In short, if we are to obtain an unbiassed view of the national physiognomy of this adolescent people, we must remember that its good qualities, like its faults, are the

result of the commingling of the varied elements which have entered the country by immigration; elements that have mixed and reacted upon each other, so that their dominant characteristics have finally appeared in the Argentine character.

There is one gift which we cannot deny this people: intelligence, joined to a remarkable power of assimilation. It also has that gift of enterprise, that sense of progress, which are found in the Anglo-Saxon races, and which have found such magnificent scope in the United States.

A young nation, without a past, the Argentine is not impeded, like most of the Latin nations, by a load of custom, prejudice, and routine, hampering its motions and impeding its progress. Profiting by the experience of others, it knows how to adapt itself to the best; taking its good wherever it finds it. It creates nothing, invents nothing, but appropriates all new ideas, which find upon its soil the conditions favourable to a rapid expansion. It is, indeed, formed after the likeness of its own soil, which produces without effort and lends itself admirably to every kind of culture.

This sense of progress is certainly the most characteristic trait of the Argentine, and the one by which it is distinguished among the other Latin nations of South America. Uruguay, for example, which possesses a soil as rich, and offers the same facility of transport, has given no proofs of initiative and vitality to lead one to hope that she has really entered upon the path of progress. It is the same with Paraguay and many other States, which have not succeeded in accomplishing any of the changes demanded by modern civilisation.

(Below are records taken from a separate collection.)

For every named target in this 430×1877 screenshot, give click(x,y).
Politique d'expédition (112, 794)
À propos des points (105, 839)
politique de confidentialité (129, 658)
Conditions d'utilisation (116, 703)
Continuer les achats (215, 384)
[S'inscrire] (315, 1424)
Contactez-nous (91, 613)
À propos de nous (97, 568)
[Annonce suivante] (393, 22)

The Argentine, on the contrary, has always known how to derive benefit from whatever source was available, thanks to the current of immigration which keeps it in permanent touch with foreign countries. It has also assimilated the inventions and the methods of more civilised nations, and has attracted men capable of applying them. At the head of the great administrations of the State, one often finds specialists from Europe or the United States, who bring the fruits of their experience, and increase the intellectual possessions of the nation. The departments of railroads,

navigation, public works, and hygiene, thanks to these happy selections, offer every security of efficiency in operation.